Actions to take:
**1.** From the passage on the rethrow lint check, set down the part that begins at the words "There were still" and stops after "fix those tests.", copying it word for word.
**2.** Write the next part of the passage on the rethrow lint check, picking up right after its final sentence.

Provided text:
Except, if we take a closer look at Rusty’s API Design Manifesto again, we see there’s option 9: “the compiler/linker won’t let you get it wrong”. We’re JavaScript developers, and we don’t know what a linker even is! But we can weaponize our ignorance and pretend that it’s just a weird misspelling of the word linter! We can write a lint check that catches this kind of mistake and maybe even fixes it!

Twist #

I was fibbing. I didn’t sit down and think about how to solve the problem.

Here’s what actually happened. I went to Claude, told it about the rethrow mistake, and asked how we could fix existing mistakes of this kind and prevent future ones. It listed about ten options, of which one was “write an eslint plugin”.

Now, the last time I wrote a lint check was well before iPhones were invented². In Python. I had no idea how eslint checks worked, or whether this was a thing we could do. Had it been a couple of years ago, I would have stopped there. Maybe, if I were in the right state of mind, I would have taken a few hours to find all of the dodgy rethrows using rg and fix them by hand, and then found some doc to update somewhere, hoping for the best.

However, these days, robots can generate lint checks for us! You can vibe-code a coding guideline!

So I continued the conversation with Claude and asked it to write the plugin for me. It not only wrote the lint plugin, but it also provided tests and instructions for installing it, as well as the code for generating the corrected version for autofix. Super impressive. I’m such a badass.

There were still a few important decisions that had to be made though. From past experience, it’s better to fix everything at the same time that the lint rule is introduced, both to lower the burden on existing developers and also to actually start getting the benefit from the rule. So I did that, and the process discovered edge cases in how the plugin worked, which I then used, together with Claude, to add more test cases, while Claude took care of writing the code to actually fix those tests.

I also realised that it would be better for the autofixer to only ever be available if it was 100% sure of success. Otherwise, it would feel janky and unreliable to developers, and more selfishly, it would be a lot more hassle and effort to run autofix on the whole codebase if I had to go and check every instance.

Source material:
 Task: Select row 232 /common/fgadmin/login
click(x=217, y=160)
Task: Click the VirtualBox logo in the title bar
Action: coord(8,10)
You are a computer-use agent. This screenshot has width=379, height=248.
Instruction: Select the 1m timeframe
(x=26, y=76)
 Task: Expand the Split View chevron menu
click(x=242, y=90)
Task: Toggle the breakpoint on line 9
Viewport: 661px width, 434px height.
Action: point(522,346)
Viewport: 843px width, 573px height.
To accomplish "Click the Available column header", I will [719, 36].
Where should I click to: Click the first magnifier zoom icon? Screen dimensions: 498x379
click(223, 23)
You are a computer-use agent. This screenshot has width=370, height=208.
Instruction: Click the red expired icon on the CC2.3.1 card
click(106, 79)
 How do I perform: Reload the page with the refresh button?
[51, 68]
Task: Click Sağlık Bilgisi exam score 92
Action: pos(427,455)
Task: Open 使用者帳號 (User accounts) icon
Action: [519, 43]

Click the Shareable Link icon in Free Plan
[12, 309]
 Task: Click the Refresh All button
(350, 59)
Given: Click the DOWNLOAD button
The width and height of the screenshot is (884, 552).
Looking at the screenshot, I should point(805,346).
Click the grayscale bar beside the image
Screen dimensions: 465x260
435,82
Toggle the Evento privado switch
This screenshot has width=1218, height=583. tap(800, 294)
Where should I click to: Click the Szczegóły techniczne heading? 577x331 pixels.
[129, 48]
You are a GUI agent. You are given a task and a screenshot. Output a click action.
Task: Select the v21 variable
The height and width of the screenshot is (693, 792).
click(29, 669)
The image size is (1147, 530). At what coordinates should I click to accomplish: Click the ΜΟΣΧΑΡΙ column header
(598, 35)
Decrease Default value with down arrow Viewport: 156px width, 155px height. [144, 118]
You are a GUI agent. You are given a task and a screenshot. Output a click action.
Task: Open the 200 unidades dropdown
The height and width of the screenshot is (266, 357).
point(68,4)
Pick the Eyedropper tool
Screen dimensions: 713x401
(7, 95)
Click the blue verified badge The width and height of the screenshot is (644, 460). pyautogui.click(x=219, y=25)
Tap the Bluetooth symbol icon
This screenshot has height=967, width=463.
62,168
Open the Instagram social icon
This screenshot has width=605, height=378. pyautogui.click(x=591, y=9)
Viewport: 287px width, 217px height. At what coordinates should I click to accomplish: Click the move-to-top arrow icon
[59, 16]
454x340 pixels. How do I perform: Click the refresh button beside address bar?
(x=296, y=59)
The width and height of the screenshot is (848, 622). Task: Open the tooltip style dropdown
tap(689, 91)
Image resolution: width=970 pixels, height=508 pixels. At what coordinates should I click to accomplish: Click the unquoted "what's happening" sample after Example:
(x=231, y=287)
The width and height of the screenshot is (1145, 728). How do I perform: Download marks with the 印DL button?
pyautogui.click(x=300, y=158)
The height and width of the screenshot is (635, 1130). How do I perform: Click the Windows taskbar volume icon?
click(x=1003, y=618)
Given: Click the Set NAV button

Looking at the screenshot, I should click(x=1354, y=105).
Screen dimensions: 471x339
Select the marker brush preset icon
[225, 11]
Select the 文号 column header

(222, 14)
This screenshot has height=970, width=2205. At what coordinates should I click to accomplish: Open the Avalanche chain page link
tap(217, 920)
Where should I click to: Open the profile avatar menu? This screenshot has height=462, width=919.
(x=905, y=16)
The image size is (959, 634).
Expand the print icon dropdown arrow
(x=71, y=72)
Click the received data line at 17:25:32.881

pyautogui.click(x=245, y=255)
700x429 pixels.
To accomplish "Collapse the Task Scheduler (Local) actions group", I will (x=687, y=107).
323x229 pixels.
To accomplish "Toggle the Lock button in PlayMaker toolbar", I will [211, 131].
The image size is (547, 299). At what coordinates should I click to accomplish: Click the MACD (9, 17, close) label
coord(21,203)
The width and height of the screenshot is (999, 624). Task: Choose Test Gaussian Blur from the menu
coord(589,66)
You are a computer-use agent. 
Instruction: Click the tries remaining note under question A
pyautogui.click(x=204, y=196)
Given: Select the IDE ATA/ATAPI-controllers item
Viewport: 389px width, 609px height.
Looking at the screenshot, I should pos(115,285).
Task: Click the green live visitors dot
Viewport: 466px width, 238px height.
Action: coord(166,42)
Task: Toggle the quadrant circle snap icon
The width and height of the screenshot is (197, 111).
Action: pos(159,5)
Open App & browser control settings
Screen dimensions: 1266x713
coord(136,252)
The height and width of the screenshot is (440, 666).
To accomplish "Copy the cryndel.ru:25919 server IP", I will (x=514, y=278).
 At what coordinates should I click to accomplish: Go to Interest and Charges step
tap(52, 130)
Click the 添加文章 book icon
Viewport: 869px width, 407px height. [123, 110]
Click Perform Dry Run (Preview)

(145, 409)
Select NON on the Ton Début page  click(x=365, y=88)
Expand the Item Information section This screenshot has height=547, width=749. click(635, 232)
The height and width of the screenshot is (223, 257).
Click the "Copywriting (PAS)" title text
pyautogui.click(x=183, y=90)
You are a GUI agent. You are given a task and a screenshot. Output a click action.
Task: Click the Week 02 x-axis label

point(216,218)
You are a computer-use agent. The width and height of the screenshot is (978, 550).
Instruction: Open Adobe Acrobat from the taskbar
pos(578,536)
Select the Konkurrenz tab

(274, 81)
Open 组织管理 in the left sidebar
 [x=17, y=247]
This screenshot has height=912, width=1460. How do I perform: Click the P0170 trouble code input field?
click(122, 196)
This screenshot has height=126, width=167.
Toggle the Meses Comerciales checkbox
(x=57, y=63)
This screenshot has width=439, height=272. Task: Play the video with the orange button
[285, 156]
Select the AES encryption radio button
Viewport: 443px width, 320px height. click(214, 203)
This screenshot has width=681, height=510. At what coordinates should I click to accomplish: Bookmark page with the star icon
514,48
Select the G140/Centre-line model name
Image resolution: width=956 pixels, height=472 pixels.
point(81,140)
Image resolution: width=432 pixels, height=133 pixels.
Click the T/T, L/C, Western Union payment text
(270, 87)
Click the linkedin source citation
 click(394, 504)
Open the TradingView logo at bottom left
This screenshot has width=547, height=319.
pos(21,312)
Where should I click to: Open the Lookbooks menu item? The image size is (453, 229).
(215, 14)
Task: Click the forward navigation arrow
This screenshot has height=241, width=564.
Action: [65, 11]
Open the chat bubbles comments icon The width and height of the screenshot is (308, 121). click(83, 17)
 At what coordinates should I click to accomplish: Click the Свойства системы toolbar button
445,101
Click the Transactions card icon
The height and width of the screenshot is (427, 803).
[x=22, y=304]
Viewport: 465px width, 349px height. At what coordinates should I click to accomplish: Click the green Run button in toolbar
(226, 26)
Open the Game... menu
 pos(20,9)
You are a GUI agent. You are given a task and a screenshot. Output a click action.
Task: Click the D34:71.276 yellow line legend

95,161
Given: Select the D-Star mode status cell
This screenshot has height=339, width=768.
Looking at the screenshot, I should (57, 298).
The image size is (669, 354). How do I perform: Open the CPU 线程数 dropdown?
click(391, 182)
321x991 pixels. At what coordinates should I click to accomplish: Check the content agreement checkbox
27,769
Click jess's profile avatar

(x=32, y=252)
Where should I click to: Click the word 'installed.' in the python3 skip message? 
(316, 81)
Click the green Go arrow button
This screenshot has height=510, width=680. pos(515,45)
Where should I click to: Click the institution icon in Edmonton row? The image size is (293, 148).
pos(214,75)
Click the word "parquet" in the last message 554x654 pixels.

Numbered responses:
**1.**
There were still a few important decisions that had to be made though. From past experience, it’s better to fix everything at the same time that the lint rule is introduced, both to lower the burden on existing developers and also to actually start getting the benefit from the rule. So I did that, and the process discovered edge cases in how the plugin worked, which I then used, together with Claude, to add more test cases, while Claude took care of writing the code to actually fix those tests.

**2.**
Result #

Overall, the whole process from “learn about rethrow being a problem” to “PR with new lint check and a codebase where every rethrow has a cause” took about three hours. It would have taken days for me to do it without AI assistance, although as Mark Wotton put it when I mentioned this to him, “the counterfactual is often not somebody doing it by hand, it’s just not getting done at all”.

What value was I adding, over and above the code generation? When made aware of the problem, I looked for a scalable, systematic solution. When presented with options by Claude, I chose linting based on past experience and all the post hoc reasoning outlined above. After the code was generated, I knew I needed to iterate on a large real-world corpus, and directed lots of the corrections based on that. I curated the test cases to avoid duplication, to ensure they communicated intent, and to get rid of some slop. I made a judgement call that it was better for the autofix to be reliable, even if that meant it was more limited in scope.

Why does this matter? Like a lot of people, I think AI is going to radically change software engineering, although I don’t know how or to what extent. Things are changing so fast, and I am far from an expert. I do, however, need to pay the bills for the next few decades, so I need to try to keep up somehow. One way to do it is as I have described here: find an excuse and a safe space for experimentation, try things out, and then reflect on it afterwards. I’m not sure there are many better ways to learn anything.

At least in this instance, and in blissful ignorance of all the secondary consequences, it feels like I’ve gained a minor superpower.